We need to set up the computation graph, specify the cost function, instantiate a gradient descent optimizer, make decisions about the batch size and the number of epochs, and finally set up a for loop to iteratively invoke that optimizer. This is the basic outline that we need to adopt for both linear and logistic regression. And it’s quite clear that this is a lot of wiring for operations as common as these two. This is where estimators come in handy. These are a high level way of performing these same algorithms with just a few lines of code. So here’s the basic idea of how all estimators work. We need to instantiate an estimator object. We also need to specify a list of all possible features out there. This is a very large, possibly very complex feature vector.

We then need to create an input function which will tell our estimator object how and what data from that feature vector it cares about. This input function will also specify the number of epochs and the batch size. And that basically is all that we need to do. The estimator object will take on the responsibility of instantiating the optimizer, fetching data from the feature vector, carrying out whatever numerical optimization is required to minimize the cost function and give us back a nicely trained model which we can then use to evaluate new test data. This is particularly useful if you’re dealing with a very complex neural network.

Notice that in a neural network, all of the data that flows between any layers of that neural network are in a sense, elements of a large feature vector. One of the drawbacks of neural network based solutions is that we don’t have a whole lot of visibility into the relationships between those feature vectors, particularly those which lie in hidden layers. Estimators help provide a solution. We can very quickly look for simple relationships, such as those implied by linear or logistic regression between intermediate features inside our neural network. And we can do so without having to know anything at all about the computation, graph, the cost function, or the optimizer.
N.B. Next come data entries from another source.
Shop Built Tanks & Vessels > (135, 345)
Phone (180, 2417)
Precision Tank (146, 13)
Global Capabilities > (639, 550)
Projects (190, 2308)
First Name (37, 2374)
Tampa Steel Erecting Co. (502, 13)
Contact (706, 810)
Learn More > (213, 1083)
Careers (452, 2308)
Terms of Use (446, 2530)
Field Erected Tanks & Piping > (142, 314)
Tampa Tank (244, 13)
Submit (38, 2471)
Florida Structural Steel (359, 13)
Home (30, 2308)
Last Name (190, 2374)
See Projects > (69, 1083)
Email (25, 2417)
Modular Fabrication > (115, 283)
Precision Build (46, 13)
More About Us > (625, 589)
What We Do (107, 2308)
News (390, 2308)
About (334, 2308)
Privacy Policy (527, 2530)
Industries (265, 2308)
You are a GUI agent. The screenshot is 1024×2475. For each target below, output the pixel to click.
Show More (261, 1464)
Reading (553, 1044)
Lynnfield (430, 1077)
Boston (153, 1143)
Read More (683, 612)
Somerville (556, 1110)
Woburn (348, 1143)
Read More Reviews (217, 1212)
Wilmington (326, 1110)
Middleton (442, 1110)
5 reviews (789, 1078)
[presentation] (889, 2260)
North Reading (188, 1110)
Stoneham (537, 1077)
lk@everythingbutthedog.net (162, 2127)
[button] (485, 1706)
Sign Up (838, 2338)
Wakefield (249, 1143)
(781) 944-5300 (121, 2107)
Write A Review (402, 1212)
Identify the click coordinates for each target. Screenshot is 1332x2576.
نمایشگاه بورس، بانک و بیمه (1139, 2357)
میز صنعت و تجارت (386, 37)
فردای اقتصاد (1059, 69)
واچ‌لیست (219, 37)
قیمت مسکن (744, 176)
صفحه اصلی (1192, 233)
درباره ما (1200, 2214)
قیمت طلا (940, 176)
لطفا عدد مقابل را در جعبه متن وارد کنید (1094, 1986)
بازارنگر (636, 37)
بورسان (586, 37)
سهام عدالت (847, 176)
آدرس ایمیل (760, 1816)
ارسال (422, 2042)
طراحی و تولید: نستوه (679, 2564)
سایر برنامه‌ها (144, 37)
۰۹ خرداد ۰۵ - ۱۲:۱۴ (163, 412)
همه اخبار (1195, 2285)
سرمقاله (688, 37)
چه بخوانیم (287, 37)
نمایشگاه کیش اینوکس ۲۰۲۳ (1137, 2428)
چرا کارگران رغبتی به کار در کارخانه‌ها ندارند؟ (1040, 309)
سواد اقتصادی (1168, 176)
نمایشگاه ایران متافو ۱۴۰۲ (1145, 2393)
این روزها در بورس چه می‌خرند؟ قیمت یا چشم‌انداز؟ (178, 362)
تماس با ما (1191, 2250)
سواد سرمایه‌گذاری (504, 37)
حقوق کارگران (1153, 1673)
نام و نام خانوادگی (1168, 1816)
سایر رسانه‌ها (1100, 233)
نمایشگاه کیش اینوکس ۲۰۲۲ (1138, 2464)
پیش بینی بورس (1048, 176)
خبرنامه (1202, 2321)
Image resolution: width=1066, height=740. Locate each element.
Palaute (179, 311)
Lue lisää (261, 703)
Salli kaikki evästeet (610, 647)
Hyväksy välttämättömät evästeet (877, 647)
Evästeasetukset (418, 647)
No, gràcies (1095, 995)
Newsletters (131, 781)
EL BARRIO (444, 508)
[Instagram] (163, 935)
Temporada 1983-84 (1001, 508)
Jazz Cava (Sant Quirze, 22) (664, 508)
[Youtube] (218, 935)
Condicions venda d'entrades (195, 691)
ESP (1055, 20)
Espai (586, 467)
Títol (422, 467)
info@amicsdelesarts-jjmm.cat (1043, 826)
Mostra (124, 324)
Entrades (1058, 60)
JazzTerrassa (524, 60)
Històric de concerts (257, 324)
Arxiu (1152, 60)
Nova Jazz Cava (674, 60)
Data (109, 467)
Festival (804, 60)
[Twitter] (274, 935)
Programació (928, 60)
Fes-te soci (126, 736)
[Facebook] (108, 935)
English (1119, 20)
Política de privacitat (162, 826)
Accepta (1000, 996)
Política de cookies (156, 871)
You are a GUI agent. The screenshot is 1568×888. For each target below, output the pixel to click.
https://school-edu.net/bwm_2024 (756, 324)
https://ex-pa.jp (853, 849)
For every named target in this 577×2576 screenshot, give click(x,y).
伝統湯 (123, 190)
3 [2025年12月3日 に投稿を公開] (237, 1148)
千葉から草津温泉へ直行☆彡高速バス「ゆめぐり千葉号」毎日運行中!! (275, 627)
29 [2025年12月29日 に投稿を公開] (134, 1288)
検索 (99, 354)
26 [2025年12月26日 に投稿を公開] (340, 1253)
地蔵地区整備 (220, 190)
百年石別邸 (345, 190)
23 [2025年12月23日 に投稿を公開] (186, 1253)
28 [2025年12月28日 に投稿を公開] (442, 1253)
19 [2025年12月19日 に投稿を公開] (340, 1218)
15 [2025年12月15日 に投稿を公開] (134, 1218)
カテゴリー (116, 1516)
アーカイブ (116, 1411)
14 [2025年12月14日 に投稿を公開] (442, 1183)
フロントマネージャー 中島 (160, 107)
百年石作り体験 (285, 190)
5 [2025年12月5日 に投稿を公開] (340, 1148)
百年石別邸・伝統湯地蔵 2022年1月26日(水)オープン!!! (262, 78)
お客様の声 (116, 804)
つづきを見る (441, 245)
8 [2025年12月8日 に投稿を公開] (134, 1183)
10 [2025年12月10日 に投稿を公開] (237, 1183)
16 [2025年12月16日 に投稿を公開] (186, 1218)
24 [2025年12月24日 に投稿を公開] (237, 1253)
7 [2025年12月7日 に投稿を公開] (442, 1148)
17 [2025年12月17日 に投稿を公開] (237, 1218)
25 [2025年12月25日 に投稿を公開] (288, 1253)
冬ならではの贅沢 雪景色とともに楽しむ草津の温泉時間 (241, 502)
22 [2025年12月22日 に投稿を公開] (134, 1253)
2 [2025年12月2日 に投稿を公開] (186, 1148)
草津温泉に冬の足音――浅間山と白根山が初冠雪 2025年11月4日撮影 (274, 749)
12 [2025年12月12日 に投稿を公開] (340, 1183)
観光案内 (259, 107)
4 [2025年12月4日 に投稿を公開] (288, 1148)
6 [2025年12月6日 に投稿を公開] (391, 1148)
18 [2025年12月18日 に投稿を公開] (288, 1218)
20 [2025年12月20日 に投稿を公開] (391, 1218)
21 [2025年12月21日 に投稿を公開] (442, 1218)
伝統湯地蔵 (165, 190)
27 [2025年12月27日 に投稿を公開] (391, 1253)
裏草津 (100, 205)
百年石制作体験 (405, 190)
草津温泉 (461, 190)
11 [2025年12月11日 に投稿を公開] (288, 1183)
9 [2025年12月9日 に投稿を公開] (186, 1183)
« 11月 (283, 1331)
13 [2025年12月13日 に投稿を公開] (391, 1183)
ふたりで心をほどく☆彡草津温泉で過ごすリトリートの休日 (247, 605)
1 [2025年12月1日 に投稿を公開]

All that we need to do is to make decisions about the number of epochs and the batch size, and the rest is handled for us by the estimator. Hopefully, we now can answer the question that we posed at the start of this video. Estimators are a high level way to perform linear or logistic regression or similar operations in TensorFlow, because the abstract away many of the nitty gritty details of doing so yourself. You don’t have to choose which gradient descent optimizer to use. You do not have to make decisions about whether to use minibatch or stochastic gradient descent. All of these decisions are handled for you. That’s why estimators are a high level API.